**EXERCISE**. Please repeat exactly the lines from the one containing "Given: Click the black Taskbar color swatch" through the last line of the records, both included, and nothing else, leaving out any pictures.

Stored dataset items
....................

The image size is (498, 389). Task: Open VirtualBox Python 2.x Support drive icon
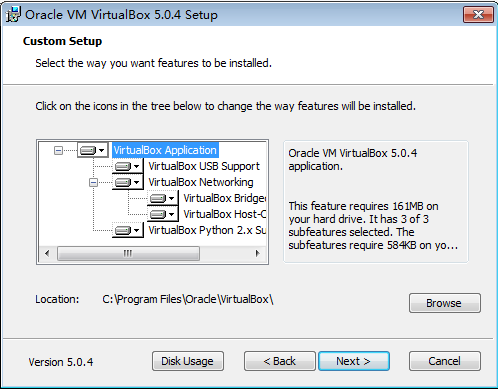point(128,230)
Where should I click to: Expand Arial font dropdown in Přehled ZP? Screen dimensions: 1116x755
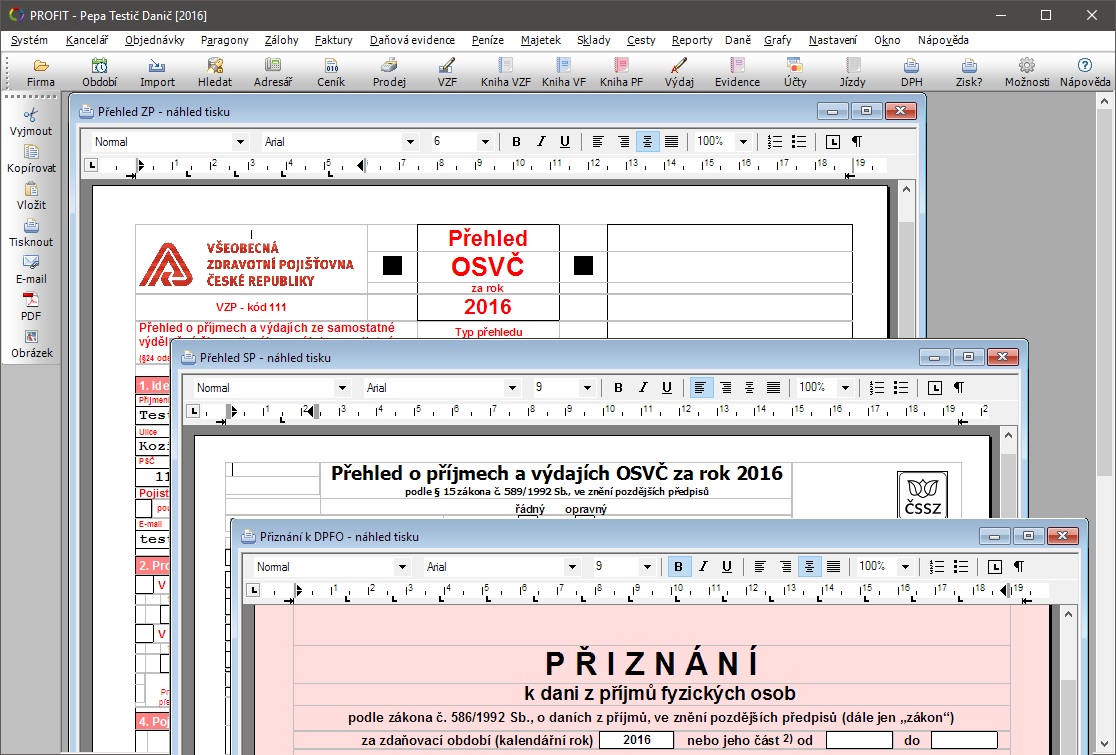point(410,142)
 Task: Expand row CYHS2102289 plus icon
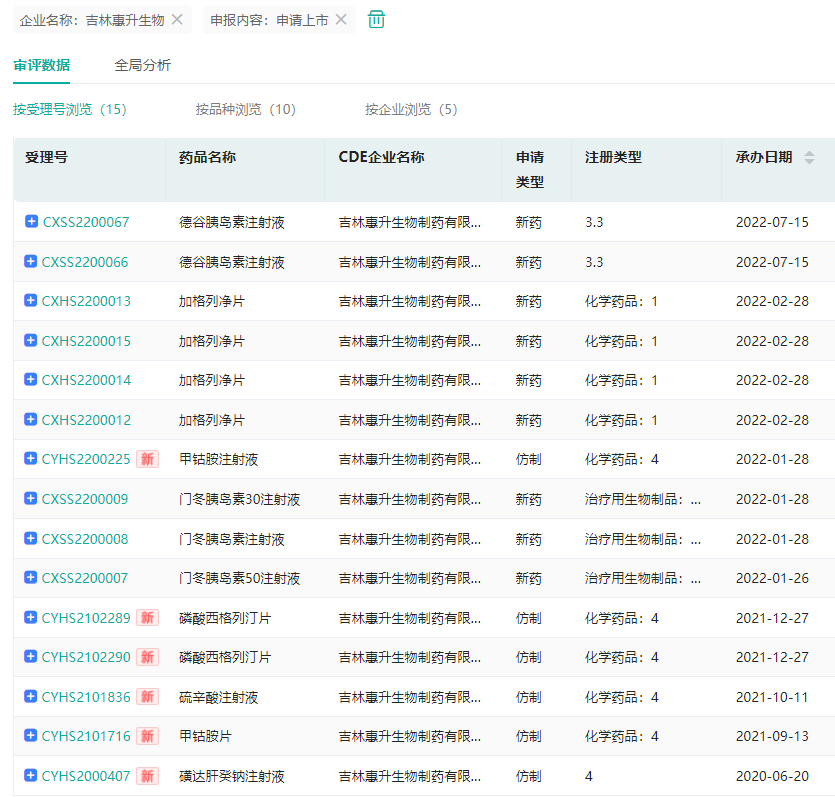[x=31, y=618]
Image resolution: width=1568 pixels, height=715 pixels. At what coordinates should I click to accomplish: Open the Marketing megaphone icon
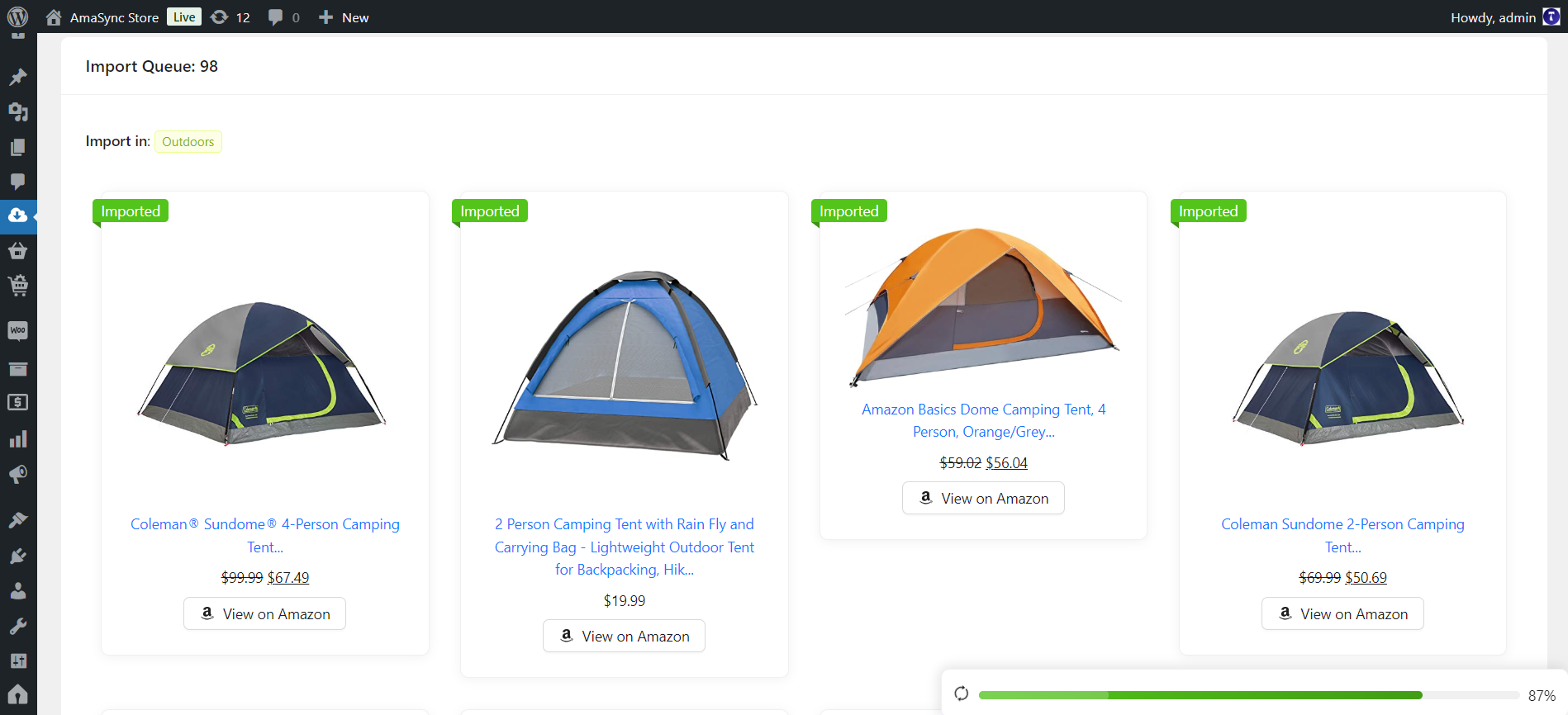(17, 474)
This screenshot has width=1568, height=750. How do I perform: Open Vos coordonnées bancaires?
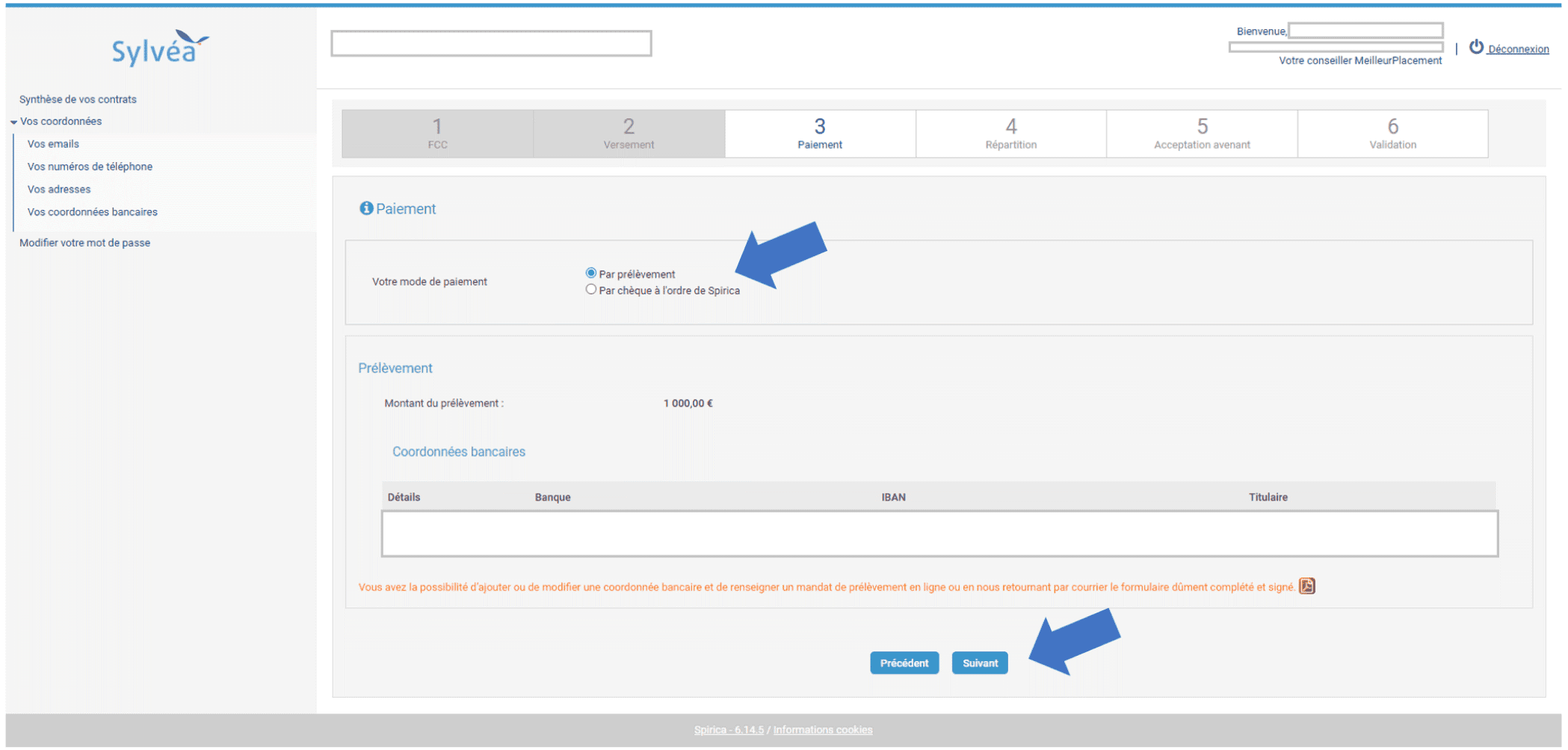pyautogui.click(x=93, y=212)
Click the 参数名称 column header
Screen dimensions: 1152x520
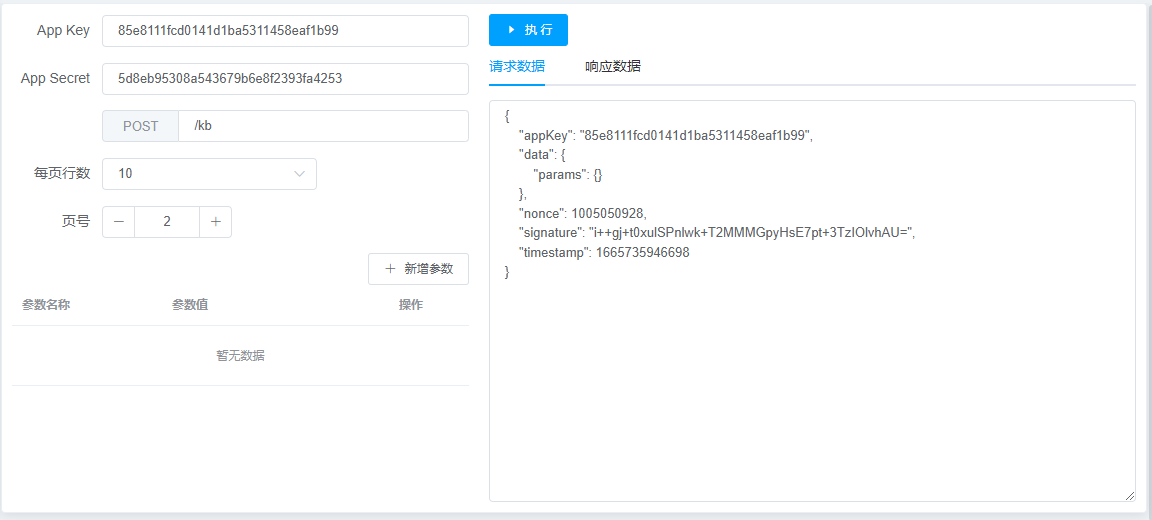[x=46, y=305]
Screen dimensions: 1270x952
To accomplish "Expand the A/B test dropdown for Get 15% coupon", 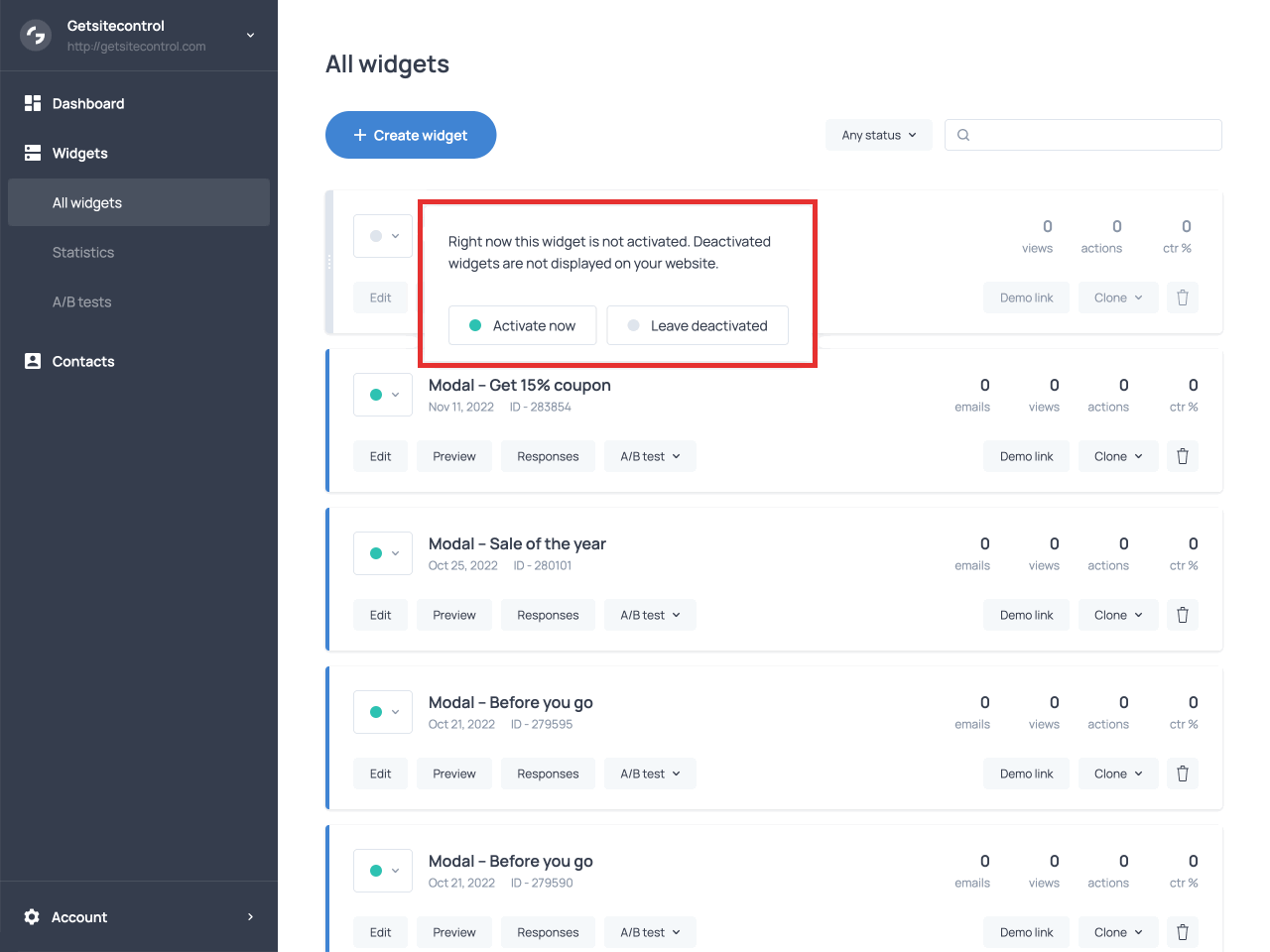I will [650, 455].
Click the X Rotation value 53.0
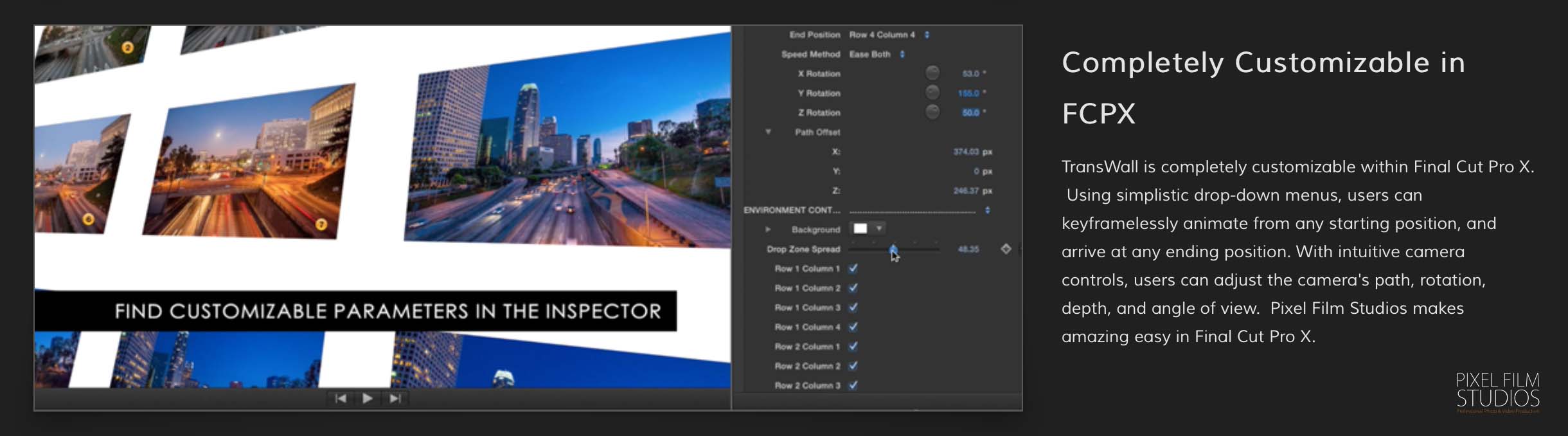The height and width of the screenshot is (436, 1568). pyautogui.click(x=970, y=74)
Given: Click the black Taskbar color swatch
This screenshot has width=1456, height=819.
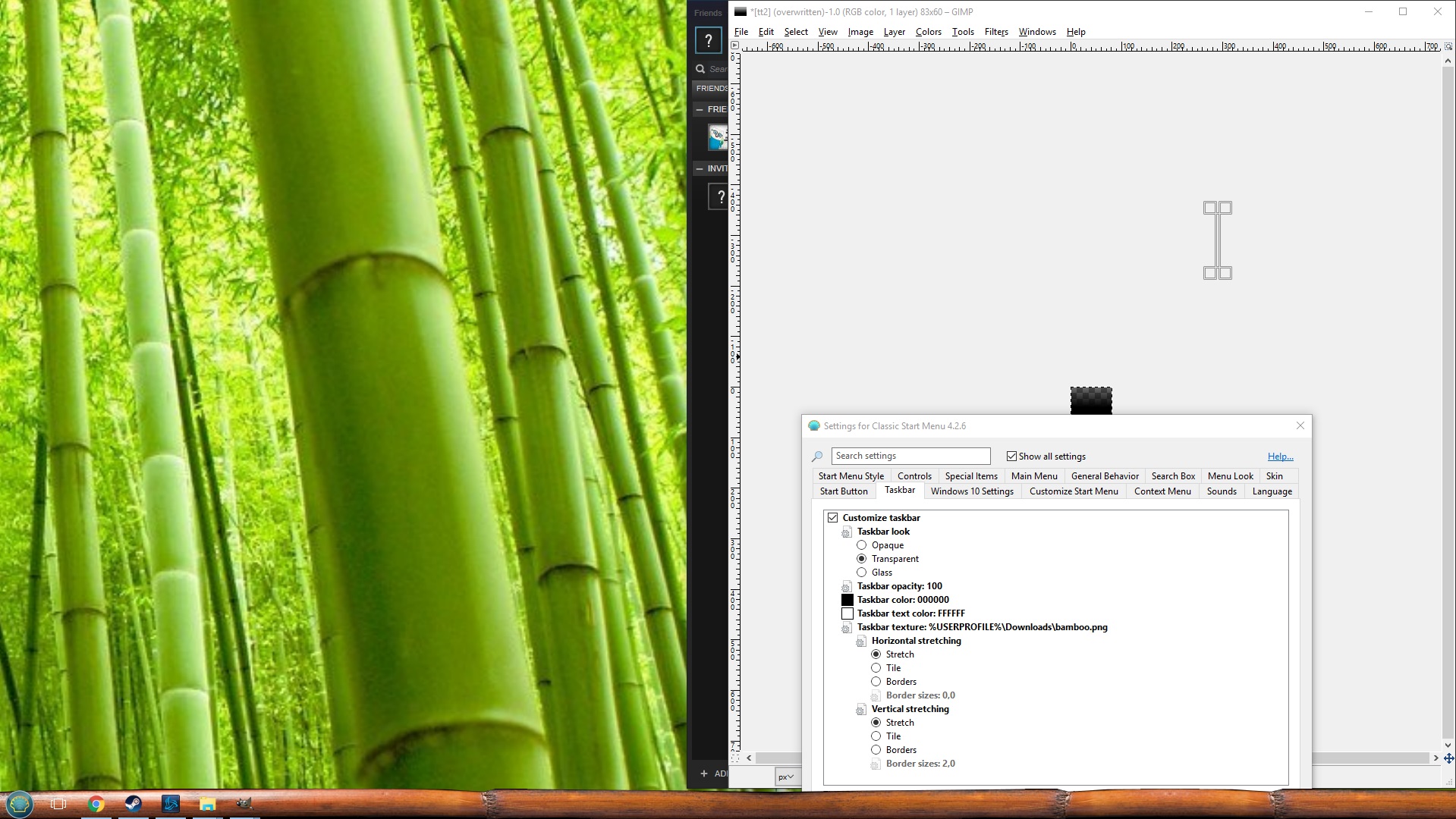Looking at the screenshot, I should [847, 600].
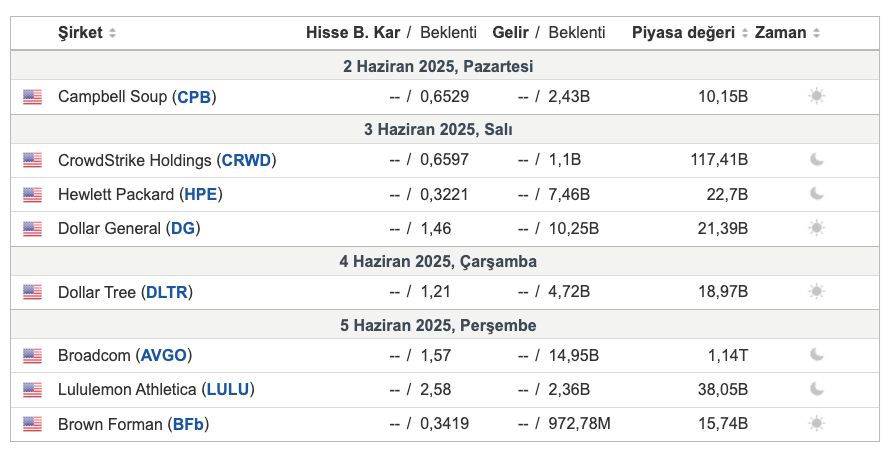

....................

**ANSWER FOR THIS EXERCISE**.
Given: Click the black Taskbar color swatch
This screenshot has width=1456, height=819.
Looking at the screenshot, I should [847, 600].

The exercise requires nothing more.